O porta-voz do PSD, Marco António Costa, reafirmou hoje que o país não está em tempos de tratar as propostas orçamentais numa "lógica populista", considerando que o PS revela uma "hipersensibilidade incompreensível" às críticas dos sociais-democratas.

"O que nós não compreendemos é que o PS não só não quer dialogar como agora revela uma hipersensibilidade incompreensível, porque, de facto, as propostas [de alteração do Orçamento do Estado para 2014] que o PS apresentou são propostas que só procuram posicionar, sob o ponto de vista politico, o PS numa lógica de um certo populismo relativamente à matéria do Orçamento do Estado", afirmou Marco António Costa, à margem de um encontro com o reitor da Universidade do Porto.

Segundo Marco António, o país não está "em tempo de tratar as propostas orçamentais numa lógica populista".

"Isso já deu o resultado que nós conhecemos em maio de 2011, com os erros que foram acumulados e com as consequências que hoje o país ainda está a pagar desses erros passados", sublinhou.
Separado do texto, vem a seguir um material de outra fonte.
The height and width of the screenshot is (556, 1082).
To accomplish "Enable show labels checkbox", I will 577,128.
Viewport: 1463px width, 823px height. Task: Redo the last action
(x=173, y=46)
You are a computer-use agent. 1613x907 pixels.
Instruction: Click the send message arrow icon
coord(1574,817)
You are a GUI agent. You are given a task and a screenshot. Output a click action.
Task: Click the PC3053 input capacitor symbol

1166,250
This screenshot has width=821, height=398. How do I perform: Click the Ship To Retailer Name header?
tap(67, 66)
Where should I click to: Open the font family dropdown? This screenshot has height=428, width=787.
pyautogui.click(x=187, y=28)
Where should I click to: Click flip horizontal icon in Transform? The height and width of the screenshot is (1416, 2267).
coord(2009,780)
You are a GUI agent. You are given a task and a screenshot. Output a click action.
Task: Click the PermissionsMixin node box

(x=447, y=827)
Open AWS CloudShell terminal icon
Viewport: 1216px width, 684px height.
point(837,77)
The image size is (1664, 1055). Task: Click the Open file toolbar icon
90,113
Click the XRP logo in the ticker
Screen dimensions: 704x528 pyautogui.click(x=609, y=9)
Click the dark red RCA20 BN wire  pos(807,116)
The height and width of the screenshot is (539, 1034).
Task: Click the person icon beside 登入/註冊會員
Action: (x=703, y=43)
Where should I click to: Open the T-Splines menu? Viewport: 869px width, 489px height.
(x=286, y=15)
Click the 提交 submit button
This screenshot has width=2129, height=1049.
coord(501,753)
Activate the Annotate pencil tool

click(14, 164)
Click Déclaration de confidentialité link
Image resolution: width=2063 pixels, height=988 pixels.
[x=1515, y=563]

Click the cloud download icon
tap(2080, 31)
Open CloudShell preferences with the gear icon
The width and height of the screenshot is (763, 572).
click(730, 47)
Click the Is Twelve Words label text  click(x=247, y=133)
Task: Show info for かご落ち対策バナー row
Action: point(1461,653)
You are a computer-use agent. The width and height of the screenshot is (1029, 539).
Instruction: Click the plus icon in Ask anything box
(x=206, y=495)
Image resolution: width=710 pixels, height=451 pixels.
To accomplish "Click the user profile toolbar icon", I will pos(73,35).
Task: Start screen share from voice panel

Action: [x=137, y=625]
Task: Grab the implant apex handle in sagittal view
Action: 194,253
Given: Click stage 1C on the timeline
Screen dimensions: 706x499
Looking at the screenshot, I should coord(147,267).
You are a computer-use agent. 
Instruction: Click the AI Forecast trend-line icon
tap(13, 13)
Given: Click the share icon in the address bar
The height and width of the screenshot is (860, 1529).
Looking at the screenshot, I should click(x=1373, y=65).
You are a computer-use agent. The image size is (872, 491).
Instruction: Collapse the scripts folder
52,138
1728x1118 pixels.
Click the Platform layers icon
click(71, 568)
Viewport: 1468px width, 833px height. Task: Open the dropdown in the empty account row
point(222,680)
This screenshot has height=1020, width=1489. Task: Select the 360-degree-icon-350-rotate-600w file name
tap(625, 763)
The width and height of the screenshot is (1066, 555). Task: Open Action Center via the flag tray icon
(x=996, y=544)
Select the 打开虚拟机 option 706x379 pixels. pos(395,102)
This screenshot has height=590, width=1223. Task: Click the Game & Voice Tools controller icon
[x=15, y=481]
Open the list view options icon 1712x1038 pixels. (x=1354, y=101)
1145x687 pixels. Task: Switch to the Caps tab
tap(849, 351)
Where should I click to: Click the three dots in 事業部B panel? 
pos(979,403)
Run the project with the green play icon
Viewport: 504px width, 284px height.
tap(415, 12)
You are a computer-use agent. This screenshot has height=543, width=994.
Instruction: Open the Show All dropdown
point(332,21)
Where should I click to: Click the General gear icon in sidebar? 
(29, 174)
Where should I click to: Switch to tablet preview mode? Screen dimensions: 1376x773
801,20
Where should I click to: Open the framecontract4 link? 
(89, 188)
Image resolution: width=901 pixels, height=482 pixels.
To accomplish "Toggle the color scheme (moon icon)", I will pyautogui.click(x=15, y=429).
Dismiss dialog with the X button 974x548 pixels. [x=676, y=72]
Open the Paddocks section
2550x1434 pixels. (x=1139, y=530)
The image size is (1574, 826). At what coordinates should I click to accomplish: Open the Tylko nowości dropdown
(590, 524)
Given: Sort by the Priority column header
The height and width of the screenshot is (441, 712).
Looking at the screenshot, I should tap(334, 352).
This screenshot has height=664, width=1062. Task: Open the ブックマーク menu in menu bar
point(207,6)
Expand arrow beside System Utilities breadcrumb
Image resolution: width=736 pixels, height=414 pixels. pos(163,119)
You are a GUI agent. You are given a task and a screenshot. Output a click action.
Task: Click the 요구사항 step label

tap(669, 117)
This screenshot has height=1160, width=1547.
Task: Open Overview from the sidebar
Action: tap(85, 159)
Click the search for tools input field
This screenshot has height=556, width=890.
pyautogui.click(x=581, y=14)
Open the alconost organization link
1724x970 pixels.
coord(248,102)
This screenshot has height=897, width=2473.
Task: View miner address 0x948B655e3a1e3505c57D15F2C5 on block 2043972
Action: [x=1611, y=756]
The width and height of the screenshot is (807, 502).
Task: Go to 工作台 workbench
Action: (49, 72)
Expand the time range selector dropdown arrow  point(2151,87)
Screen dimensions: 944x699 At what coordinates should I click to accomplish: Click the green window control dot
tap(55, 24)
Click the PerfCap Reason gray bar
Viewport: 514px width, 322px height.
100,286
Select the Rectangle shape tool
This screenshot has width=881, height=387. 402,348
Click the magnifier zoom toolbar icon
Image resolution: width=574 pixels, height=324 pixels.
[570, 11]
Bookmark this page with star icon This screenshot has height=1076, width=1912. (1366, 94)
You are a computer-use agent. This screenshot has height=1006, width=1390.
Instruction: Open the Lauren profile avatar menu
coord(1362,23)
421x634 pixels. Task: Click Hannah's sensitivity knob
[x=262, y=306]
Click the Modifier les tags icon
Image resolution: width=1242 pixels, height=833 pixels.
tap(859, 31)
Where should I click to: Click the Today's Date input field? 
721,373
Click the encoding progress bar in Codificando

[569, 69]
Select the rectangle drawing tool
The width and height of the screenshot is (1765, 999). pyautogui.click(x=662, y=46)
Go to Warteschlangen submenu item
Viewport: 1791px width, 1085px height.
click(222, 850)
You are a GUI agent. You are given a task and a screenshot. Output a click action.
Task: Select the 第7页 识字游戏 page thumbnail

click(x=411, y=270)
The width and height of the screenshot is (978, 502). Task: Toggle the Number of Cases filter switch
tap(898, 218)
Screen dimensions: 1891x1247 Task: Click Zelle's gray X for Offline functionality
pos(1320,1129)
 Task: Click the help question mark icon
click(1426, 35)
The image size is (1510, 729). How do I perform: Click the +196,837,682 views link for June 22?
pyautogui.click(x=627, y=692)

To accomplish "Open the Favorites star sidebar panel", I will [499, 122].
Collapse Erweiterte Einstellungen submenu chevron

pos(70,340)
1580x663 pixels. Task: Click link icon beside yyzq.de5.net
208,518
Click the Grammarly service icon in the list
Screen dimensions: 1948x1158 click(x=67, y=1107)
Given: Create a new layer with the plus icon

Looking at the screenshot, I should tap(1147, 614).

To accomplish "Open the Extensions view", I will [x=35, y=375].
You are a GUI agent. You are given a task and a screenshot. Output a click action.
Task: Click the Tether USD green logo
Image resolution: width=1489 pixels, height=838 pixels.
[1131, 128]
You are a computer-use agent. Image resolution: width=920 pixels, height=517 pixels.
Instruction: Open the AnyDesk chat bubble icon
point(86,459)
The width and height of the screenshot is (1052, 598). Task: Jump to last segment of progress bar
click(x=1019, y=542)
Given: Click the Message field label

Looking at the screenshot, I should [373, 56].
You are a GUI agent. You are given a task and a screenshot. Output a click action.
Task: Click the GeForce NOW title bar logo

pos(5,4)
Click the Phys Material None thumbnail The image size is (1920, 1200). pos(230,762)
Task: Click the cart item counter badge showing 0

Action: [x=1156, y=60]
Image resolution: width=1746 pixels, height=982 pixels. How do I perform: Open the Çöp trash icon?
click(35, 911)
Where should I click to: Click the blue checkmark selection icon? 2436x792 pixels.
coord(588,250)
O coordenador permanente da Comissão Política Nacional do PSD respondia assim ao PS, que esta quinta-feira desafiou o PSD a aprovar as propostas de alteração ao Orçamento do Estado "que fazem a diferença na vida dos portugueses", apesar de o PSD ter começado "muito mal" a chamar de "populistas" os socialistas.

"Com serenidade, esperaremos pelo vosso voto nas propostas que fazem a diferença na vida dos portugueses", afirmou o deputado socialista Pedro Marques na discussão na generalidade do Orçamento do Estado para 2014.

Pedro Marques respondia ao porta-voz e presidente do PSD, Marco António Costa, que na quarta-feira afirmou que propostas que o PS apresentou em alternativa ao Orçamento do Estado para 2014 "não têm neutralidade orçamental" e "são uma tentativa de afirmação populista".

"O PS permanentemente dirige críticas violentíssimas a todos os agentes partidários, ao Governo, e isso não impede que da nossa parte se mantenha uma natural e saudável disponibilidade para o diálogo, nós não sofremos dessa hipersensibilidade política que o PS parece sofrer", disse Marco António aos jornalistas.

Para o social-democrata, a vivência numa "sociedade plural, democrática, em que a crítica entre partidos é natural, é saudável, marca as diferenças, não deve impedir em qualquer circunstância o diálogo institucional".

"Acho que o PS tem que definir o que pretende fazer da sua posição institucional. Nós temos uma enorme abertura para o diálogo institucional, [mas isso] não quer dizer que não tenhamos capacidade de ter uma apreciação critica sobre a atuação do PS", referiu.

Marco António Costa disse ainda que o PSD vê com naturalidade" a conferência impulsionada pelo antigo Presidente da República, Mário Soares.

"Somos uma sociedade democrática, plural, as pessoas associam-se e manifestam-se da forma que consideram mais adequada, ponto final", disse.